The next day we took off early for the Managua airport – Ryan and Bri’s Nicaraguan cigars, hammock and other souvenirs in tow.  Having both done stool tests while they were here (suspecting an intestinal infection), they knew that they were not contaminated with bacteria or parasites, and they were ready to go back to civilization.  Bri lamented that she could not stay longer to make up for the time “lost” while she was sick. I wouldn’t have been surprised if she had changed her ticket at the last minute and stayed until the end of January.  But, of course, real life awaited – Ryan had to get back to work at the U.S. Geological Survey and Bri had a few more university classes to finish up this semester before obtaining her bachelor’s degree from University of Alaska Fairbanks in Natural Resource Management.  They were excited to move in together at Ryan’s small mountaintop cabin and settle in to their lives together as a married couple.

I am so grateful that Bri and Ryan decided to spend their honeymoon in Nicaragua, and a portion of their time traveling with me.  Having visitors really makes me feel loved, and I really enjoy sharing this country with others.  I don’t realize how much I have learned about Nicaragua and its culture until I am explaining it to a non-Nicaraguan.  Bri was amazed at how assertive I was against the machista Nicaraguan men and non-confrontational, passive-aggressive people we met.  In hotels, taxis and restaurants I became our biggest advocate – making sure that every last córdoba was accounted for and we weren’t being ripped off (a side-effect I suppose of being a Peace Corps volunteer that lives on U$180/month).  I am so glad that Bri and Ryan were able to experience Nicaragua and see how I live – when I return to the U.S., I know that the transition will be hard at first.  Talking about Peace Corps and my time in Nicaragua will mean nothing to most people.  I’m so glad that my parents, sister, and now Bri and Ryan have visited me here – they can share, in a way, part of my Peace Corps experience and relate to the struggles and celebrations that make up my life here.

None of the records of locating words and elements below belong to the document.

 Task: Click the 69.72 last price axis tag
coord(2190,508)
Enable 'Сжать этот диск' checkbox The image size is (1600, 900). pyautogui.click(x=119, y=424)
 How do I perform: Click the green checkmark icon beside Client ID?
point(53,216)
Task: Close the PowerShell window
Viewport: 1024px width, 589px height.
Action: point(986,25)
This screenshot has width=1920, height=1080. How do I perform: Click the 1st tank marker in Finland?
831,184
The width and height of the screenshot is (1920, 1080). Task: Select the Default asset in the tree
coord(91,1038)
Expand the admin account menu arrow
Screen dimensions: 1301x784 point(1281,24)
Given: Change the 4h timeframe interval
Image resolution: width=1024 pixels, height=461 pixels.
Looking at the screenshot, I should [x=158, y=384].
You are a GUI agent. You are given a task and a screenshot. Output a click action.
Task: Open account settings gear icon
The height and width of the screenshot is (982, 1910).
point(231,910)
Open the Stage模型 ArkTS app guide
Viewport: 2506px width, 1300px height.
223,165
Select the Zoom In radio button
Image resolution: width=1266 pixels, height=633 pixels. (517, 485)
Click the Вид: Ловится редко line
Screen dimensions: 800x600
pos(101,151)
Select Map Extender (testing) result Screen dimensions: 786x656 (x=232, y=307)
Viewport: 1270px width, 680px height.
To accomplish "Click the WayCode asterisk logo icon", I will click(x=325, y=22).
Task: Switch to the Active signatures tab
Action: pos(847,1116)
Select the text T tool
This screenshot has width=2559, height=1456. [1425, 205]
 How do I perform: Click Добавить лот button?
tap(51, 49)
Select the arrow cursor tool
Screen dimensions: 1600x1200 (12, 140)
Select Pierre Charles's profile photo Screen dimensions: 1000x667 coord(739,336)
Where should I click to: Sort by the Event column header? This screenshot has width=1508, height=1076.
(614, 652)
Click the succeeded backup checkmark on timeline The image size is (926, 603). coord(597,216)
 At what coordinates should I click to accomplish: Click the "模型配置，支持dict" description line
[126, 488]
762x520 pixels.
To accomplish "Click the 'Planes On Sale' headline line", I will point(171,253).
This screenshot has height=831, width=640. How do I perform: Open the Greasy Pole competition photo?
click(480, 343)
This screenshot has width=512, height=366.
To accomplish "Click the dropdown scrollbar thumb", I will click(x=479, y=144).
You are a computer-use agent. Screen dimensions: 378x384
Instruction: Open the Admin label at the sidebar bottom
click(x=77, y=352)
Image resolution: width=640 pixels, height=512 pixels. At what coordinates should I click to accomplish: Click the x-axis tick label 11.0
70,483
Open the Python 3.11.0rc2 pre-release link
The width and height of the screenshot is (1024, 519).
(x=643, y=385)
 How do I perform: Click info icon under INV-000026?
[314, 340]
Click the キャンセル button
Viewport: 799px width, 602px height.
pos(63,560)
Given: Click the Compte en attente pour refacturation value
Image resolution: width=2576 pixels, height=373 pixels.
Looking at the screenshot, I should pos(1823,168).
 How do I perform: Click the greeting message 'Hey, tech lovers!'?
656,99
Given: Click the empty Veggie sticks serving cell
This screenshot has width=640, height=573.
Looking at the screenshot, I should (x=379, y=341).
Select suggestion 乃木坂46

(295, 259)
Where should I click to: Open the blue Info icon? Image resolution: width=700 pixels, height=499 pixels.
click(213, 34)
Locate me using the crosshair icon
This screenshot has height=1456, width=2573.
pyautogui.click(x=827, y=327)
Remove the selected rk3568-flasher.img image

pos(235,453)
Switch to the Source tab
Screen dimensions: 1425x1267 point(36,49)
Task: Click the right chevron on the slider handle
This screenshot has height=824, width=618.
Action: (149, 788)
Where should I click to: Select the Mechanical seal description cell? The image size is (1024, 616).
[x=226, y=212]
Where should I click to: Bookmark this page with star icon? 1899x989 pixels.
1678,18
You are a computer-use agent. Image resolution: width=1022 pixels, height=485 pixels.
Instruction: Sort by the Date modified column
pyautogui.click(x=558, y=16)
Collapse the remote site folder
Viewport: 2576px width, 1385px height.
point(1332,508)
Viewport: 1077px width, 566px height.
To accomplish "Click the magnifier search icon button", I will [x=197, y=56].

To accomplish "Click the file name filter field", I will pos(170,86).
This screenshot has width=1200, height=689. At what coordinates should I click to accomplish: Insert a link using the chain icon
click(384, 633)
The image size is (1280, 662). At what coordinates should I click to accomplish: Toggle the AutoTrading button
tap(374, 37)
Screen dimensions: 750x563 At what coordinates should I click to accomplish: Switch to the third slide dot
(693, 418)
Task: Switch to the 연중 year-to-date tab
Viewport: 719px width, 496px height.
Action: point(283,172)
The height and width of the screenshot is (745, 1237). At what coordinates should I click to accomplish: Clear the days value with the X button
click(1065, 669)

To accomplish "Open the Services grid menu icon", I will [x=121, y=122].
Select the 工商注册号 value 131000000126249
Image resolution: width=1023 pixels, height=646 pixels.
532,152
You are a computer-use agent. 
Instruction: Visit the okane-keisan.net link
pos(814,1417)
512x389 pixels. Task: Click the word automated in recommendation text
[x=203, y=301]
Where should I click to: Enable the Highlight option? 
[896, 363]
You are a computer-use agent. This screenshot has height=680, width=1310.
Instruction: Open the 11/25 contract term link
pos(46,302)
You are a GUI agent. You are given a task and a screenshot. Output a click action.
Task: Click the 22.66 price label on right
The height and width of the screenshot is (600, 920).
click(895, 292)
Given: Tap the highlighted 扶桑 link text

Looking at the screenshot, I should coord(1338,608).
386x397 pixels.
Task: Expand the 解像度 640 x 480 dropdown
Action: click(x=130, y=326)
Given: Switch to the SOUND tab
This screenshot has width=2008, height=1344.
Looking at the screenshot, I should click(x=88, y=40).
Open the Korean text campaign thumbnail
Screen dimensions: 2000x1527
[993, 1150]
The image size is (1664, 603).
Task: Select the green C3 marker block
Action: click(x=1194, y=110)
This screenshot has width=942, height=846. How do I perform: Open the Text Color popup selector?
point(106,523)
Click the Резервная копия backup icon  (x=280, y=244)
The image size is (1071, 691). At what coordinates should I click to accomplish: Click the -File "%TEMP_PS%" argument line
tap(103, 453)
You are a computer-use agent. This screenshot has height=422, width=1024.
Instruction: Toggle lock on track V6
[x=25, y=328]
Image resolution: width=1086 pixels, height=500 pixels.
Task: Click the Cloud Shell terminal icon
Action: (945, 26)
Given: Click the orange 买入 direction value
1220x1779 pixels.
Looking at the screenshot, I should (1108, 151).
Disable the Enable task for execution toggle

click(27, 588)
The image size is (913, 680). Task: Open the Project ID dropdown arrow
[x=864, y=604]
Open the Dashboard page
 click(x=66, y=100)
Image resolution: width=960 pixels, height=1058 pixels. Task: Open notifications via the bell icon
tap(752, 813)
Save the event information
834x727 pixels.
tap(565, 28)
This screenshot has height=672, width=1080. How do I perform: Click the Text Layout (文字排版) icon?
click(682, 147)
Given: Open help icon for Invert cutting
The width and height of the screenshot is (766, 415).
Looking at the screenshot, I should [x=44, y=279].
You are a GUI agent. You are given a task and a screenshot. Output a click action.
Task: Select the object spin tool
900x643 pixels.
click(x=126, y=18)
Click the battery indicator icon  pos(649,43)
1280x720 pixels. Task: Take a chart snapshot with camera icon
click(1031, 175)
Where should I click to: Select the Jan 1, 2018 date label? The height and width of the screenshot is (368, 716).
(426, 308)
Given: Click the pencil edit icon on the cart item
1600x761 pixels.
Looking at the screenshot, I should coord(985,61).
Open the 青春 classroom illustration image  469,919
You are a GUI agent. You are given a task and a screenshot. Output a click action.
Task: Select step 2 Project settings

Although saying goodbye to visitors is always sad, after Bri and Ryan had left for the airport, I felt oddly excited about returning to the U.S.  It had sunk in that I will be done in just over two months!  Seeing Bri again and meeting Ryan prepared me for life back in Alaska and helped me transition back to thinking about daily life there.  Talking with Bri, I got excited about the little things that I’ll be able to do when I’m back : go to the gym with Bri, train for the Equinox Marathon in Fairbanks in September (we may do a relay team with my other college roommate Lexi), having Nicaraguan cooking nights at their little cabin, and joining a book club that Bri is a part of. 

So, the countdown has officially begun to my Peace Corps “Close of Service” (COS).  Time is flying by and I have to really budget my time now to make sure I do everything I want/need to before I leave in April.  I’m already looking around my house and mentally packing up my things and deciding what will stay and what will go.  The new Peace Corps volunteer who will replace me arrives April 1st to my town (they are already in-country in training), and I will leave soon after.  Alaska, here I come!